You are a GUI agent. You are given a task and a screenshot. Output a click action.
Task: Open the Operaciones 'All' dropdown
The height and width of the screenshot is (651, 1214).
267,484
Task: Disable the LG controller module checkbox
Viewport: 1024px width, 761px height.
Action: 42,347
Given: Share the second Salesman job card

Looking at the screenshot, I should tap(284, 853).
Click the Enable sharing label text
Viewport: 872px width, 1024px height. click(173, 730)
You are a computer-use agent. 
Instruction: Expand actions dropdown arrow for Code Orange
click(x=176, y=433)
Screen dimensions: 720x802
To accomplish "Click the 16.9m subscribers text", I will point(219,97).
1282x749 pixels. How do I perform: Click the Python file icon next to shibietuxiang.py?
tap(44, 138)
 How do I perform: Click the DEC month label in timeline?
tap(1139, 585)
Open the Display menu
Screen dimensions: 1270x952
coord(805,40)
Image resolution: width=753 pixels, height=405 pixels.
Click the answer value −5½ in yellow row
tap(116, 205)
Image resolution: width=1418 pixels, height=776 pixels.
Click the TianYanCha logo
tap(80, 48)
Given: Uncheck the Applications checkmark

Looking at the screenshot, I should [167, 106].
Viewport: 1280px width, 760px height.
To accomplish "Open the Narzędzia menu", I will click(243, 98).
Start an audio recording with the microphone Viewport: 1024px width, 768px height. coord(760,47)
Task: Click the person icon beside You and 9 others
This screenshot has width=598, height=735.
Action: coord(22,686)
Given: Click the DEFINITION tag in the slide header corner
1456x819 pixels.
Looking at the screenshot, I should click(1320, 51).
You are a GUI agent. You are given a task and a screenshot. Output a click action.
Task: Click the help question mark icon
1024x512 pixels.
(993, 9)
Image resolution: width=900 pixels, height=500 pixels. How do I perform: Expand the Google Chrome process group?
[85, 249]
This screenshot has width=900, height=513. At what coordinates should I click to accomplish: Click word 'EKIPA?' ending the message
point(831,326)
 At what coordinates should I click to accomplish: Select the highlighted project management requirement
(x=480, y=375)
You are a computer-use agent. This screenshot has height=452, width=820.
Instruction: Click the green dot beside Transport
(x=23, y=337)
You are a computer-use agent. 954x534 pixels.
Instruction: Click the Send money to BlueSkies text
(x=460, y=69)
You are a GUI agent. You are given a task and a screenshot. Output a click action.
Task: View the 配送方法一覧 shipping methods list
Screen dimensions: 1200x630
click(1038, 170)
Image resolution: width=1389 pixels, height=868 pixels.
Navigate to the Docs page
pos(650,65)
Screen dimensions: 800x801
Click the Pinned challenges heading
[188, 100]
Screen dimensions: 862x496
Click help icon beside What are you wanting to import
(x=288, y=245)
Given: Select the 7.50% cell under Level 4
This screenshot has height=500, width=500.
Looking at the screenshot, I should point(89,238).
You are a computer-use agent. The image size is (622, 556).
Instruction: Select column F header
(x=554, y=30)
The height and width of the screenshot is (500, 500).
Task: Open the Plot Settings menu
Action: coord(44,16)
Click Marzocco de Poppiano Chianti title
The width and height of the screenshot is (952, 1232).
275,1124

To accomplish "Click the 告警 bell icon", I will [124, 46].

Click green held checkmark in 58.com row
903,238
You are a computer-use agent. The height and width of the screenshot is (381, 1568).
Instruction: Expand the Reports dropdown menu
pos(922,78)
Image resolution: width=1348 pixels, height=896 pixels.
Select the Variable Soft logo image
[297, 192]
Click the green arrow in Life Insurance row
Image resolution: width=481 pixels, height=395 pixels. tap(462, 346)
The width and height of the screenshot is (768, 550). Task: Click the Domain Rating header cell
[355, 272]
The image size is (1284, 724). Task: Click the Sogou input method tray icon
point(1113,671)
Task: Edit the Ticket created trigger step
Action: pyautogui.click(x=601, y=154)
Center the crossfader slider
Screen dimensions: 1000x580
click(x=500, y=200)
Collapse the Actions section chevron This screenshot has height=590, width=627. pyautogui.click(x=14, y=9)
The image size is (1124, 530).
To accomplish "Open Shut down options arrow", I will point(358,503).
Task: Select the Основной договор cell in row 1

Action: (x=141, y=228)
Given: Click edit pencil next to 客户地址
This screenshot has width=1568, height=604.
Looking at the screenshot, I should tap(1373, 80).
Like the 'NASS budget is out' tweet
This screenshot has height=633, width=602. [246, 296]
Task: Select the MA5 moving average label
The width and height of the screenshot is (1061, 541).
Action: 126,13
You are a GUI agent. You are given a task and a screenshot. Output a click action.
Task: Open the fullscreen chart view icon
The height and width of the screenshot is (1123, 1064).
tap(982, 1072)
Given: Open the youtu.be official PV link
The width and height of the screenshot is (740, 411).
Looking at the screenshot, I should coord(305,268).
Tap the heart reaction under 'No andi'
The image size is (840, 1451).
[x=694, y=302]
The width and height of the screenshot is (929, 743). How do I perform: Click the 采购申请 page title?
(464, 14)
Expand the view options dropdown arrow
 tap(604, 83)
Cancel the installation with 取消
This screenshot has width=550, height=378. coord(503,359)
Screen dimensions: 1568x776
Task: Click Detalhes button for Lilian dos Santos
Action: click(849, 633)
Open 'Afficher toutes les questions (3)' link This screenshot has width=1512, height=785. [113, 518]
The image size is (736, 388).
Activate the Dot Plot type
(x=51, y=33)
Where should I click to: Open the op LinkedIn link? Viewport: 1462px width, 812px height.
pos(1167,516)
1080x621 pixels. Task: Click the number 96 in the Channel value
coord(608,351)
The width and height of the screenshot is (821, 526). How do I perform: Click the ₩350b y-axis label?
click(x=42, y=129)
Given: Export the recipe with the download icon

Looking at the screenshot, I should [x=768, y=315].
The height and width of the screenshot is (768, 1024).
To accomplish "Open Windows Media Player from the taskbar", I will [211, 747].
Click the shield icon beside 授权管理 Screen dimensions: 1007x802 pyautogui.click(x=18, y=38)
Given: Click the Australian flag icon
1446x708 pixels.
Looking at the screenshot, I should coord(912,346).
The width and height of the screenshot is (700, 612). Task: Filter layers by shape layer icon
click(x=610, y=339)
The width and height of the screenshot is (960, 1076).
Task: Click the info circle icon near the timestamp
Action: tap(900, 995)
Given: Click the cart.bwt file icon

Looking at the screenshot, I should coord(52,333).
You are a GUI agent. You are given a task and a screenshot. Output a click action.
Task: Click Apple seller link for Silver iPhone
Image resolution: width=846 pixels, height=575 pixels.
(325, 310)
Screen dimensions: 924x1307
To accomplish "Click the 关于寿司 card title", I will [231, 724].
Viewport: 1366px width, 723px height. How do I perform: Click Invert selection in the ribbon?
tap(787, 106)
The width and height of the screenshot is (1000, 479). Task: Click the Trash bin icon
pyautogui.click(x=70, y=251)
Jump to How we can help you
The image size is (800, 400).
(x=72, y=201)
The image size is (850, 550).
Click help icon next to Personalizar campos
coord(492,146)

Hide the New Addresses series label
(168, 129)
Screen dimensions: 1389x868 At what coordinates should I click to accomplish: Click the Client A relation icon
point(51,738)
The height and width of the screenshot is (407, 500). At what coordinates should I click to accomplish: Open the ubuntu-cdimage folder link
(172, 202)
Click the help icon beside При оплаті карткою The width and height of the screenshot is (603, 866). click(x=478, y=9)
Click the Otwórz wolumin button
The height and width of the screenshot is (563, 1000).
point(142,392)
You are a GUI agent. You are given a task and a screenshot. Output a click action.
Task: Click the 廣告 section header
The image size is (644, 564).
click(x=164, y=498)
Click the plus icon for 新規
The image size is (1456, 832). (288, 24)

----------

**WHAT THE EXERCISE ASKS**
When the records above are checked line by line, how many lines contain the word "section"? Please give only that number.

**ANSWER FOR THE TASK**
2